Sarumpun.com – JAKARTA – Menjadi hal yang mana wajar jikalau Presiden Joko Widodo (Jokowi) tak mempunyai power kemudian semata-mata orang biasa pasca tidak ada lagi menjabat sebagai presiden. Hal ini ditegaskan oleh pendukung Prabowo Subianto, Haikal Hassan.
Penyampaian ini disampaikan Haikal Hassan menanggapi pernyataan politikus PDIP, Adian Napitupulu, pada acara Rakyat Bersuara dalam iNews, Selasa (17/9/2024).
“Kalau tadi Bang Adian bilang setelahnya 20 Oktober Pak Jokowi tak punya wewenang, itu ya memang benar begitu, setiap presiden selesai ya udah selesai begitu. Terus apa yang mana mau dinaikin gitu loh,” ucap Haikal.
Haikal memandang, PDIP seharusnya mengambil bagian bertanggung jawab melawan beragam fenomena yang digunakan terjadi mendekati lengsernya Jokowi.

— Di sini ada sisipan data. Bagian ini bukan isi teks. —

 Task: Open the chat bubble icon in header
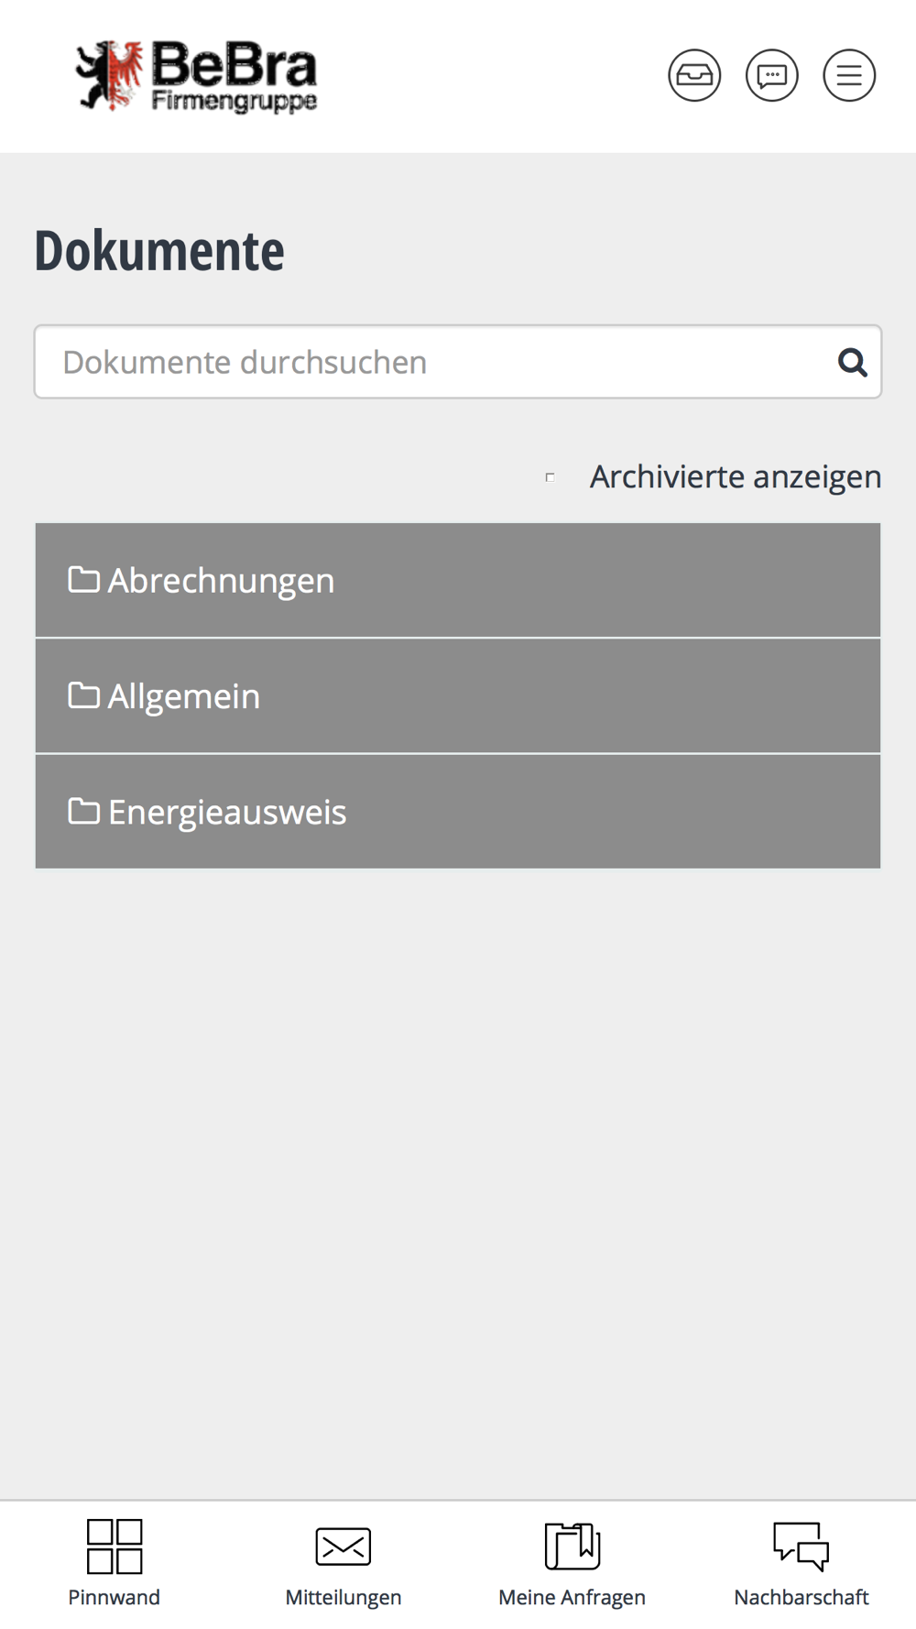pyautogui.click(x=772, y=75)
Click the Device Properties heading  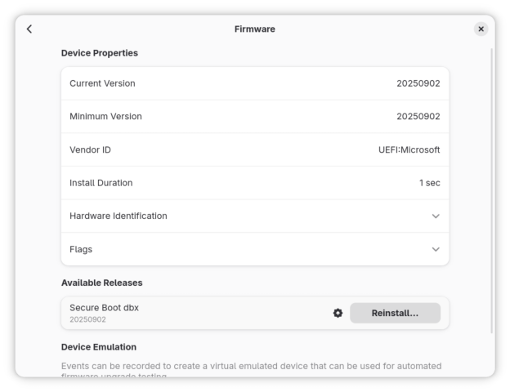100,53
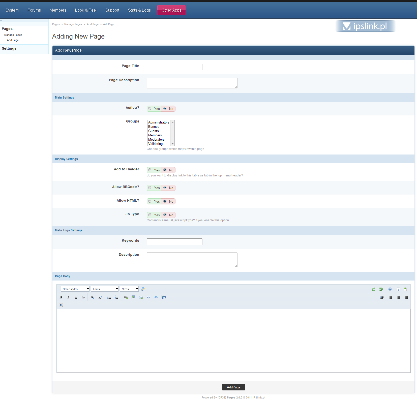Expand the Fonts dropdown
Viewport: 417px width, 401px height.
[x=105, y=289]
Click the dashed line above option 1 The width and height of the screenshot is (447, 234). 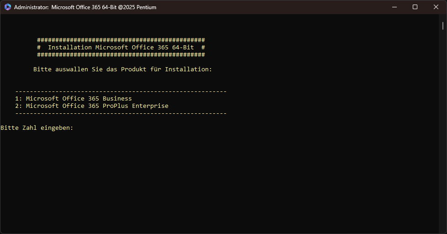tap(121, 91)
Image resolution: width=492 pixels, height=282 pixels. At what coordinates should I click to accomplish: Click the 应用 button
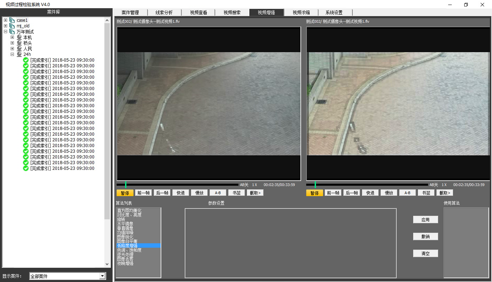pos(425,220)
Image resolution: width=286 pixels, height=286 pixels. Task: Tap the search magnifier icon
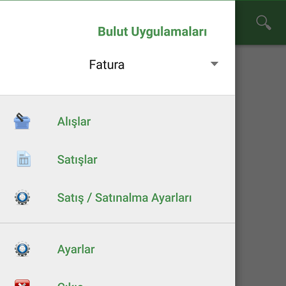click(x=264, y=22)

“Kalau Bang Adian meninjau ada sesuatu yang enggak beres pada negara ini, mestinya jangan lihat sekarang dong, yang mana bersatu Pak Jokowi selama 9 tahun lebih lanjut itu siapa? Ya PDIP, masa PDIP lepas tangan,” katanya.
Haikal pun meminta, untuk bukan menumpahkan segala kesalahan terhadap Jokowi. “Jangan sampai kesalahan ini ditumpahkan ke orang gitu loh. Yang 9 tahun 3 bulan ini dengan Pak Jokowi itu siapa?” ungkapnya.
Menurutnya, kondisi Indonesia ketika ini telah sangat hancur dari sisi korupsi. “Jangan pura-pura cuci tangan, lepas diri, negara ini sudah ada hancur lebur dari sisi korupsi, terus KPK punya daftar yang tersebut paling banyak korupsinya itu partai apa. Saya enggak tanya Adian, saya tanya partainya,” tegasnya.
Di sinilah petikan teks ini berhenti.